Ton propriétaire refuse de réparer le chauffage en plein hiver, de colmater une fuite d'eau ou de remettre en état une installation électrique dangereuse ? Tu n'es pas seul dans cette situation. Des milliers de locataires font face chaque année à un bailleur qui traîne des pieds ou refuse carrément d'intervenir. Pourtant, la loi est claire : le propriétaire a des obligations légales en matière de travaux. Et si tu sais t'y prendre, tu peux le forcer à agir — sans forcément passer des années au tribunal. Voici les 4 étapes concrètes pour faire valoir tes droits.
Ce que la loi oblige ton propriétaire à faire
Avant de parler de stratégie, il faut bien comprendre ce que ton propriétaire est légalement tenu de faire. Ce n'est pas une question de bonne volonté : c'est une obligation inscrite dans plusieurs textes de loi.
La loi du 6 juillet 1989, pierre angulaire des rapports locatifs, impose au bailleur de délivrer un logement décent et de l'entretenir en bon état d'usage tout au long du bail. L'article 6 est explicite : le propriétaire doit effectuer toutes les réparations autres que locatives nécessaires au maintien en l'état et à l'entretien normal du logement.
Le décret du 30 janvier 2002 complète cela en définissant les critères du logement décent :
- Absence de risques pour la sécurité physique des occupants (électricité, gaz, structure)
- Absence d'humidité excessive, de moisissures ou d'infiltrations importantes
- Système de chauffage fonctionnel permettant de maintenir une température adéquate
- Alimentation en eau potable et évacuation des eaux usées en bon état
- Surface habitable minimale de 9 m² avec une hauteur sous plafond de 2,20 m
Le Code civil, à l'article 1719, rappelle également que le bailleur est tenu de faire jouir paisiblement le locataire de la chose louée. En clair : si une panne ou une dégradation t'empêche d'utiliser normalement ton logement, ton propriétaire doit intervenir. Refuser de le faire constitue un manquement contractuel.
Distinguer les travaux à la charge du propriétaire et ceux du locataire
Attention : tous les travaux ne sont pas à la charge du propriétaire. Avant de te lancer dans une procédure, assure-toi que la réparation demandée ne relève pas des réparations locatives, c'est-à-dire celles que le locataire doit prendre en charge.
Les travaux à la charge du propriétaire
- Remplacement d'une chaudière ou d'un chauffe-eau défaillant (hors usure due au locataire)
- Réfection de la toiture ou des murs porteurs en cas de fuite ou de fissure structurelle
- Mise aux normes de l'installation électrique ou du réseau de gaz
- Traitement de l'humidité liée à un vice de construction ou à une mauvaise isolation
- Remplacement des fenêtres vétustes compromettant l'isolation thermique
Les réparations locatives (à ta charge)
- Remplacement des joints de robinetterie et petites réparations de plomberie
- Entretien de la chaudière (révision annuelle obligatoire)
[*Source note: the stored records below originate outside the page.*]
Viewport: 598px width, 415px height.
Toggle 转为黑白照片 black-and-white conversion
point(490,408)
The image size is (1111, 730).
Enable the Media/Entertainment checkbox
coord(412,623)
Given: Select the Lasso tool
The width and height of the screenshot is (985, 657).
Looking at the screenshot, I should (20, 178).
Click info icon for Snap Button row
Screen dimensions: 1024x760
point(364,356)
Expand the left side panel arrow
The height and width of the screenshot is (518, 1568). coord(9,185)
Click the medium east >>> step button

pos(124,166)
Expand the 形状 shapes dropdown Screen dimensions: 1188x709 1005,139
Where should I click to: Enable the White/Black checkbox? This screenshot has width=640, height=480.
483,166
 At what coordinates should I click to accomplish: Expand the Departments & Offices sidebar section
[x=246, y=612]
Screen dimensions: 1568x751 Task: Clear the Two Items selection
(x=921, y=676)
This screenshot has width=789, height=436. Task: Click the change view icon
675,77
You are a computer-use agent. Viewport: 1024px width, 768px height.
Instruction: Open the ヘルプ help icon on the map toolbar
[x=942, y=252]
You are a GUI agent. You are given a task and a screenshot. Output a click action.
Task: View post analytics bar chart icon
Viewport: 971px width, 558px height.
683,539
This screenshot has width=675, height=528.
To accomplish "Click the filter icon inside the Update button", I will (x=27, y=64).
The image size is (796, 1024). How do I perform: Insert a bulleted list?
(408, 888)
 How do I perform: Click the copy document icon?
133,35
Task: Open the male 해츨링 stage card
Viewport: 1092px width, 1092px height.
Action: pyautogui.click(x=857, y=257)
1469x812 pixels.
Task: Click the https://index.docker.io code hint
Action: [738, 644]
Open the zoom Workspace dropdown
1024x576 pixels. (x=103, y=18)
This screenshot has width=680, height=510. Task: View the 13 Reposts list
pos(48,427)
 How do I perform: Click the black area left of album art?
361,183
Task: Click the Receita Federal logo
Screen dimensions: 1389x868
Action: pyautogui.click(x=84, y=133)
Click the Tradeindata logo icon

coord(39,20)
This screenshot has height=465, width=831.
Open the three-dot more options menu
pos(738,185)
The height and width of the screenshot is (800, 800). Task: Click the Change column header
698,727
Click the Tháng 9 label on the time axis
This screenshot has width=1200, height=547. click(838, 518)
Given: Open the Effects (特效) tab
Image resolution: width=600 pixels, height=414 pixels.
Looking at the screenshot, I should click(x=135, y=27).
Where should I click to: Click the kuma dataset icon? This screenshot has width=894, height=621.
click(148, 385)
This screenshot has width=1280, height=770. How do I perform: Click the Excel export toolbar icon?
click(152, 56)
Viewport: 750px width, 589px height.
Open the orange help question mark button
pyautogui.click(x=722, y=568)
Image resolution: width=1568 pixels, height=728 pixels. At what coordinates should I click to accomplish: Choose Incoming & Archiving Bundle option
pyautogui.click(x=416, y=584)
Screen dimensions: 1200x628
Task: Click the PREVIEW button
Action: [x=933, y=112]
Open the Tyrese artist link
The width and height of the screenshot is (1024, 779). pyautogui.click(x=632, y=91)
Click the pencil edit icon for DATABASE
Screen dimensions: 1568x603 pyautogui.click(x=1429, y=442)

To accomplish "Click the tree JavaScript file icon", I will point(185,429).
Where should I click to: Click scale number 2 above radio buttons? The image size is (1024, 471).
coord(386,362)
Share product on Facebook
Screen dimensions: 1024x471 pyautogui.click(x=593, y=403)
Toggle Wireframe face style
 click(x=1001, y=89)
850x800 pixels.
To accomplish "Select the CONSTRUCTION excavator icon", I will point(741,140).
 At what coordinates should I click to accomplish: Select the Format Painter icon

- Remplacement des ampoules et petits équipements électriques
- Rebouchage de trous dans les murs, retouches de peinture mineures
Le décret du 26 août 1987 liste précisément les réparations locatives. En cas de doute, consulte-le avant d'agir.
Étape 1 — Envoie une mise en demeure par lettre recommandée
La première étape, et la plus importante, c'est de formaliser ta demande par écrit. Un simple appel téléphonique ou un message WhatsApp ne suffit pas : il faut laisser une trace officielle.
Envoie une lettre recommandée avec accusé de réception (LRAR) à ton propriétaire en lui rappelant :
- La nature précise des travaux à effectuer (description détaillée)
- Le fondement légal de ton exigence (article 6 de la loi du 6 juillet 1989)
- Un délai raisonnable pour intervenir — généralement 15 jours à 1 mois selon l'urgence
- Les conséquences en cas d'inaction (saisine de la commission de conciliation, recours judiciaire)
Ce courrier constitue la mise en demeure. Sans lui, aucune procédure ultérieure ne sera sérieusement recevable. Joint si possible des photos datées des désordres constatés et, pour les problèmes techniques (chaudière, électricité), un devis d'un artisan attestant de la panne et de son coût de réparation.
Conserve précieusement l'accusé de réception : c'est la preuve que ton propriétaire a bien été informé.
Étape 2 — Saisis la commission de conciliation (CDC)
Si ton propriétaire ne répond pas ou refuse toujours d'agir après la mise en demeure, l'étape suivante consiste à saisir la Commission Départementale de Conciliation (CDC). Cette démarche est gratuite, obligatoire avant tout recours judiciaire dans de nombreux cas, et souvent très efficace.
La CDC est composée de représentants des bailleurs et des locataires. Elle tente de trouver un accord amiable entre les deux parties. La saisine se fait par courrier adressé à la préfecture de ton département.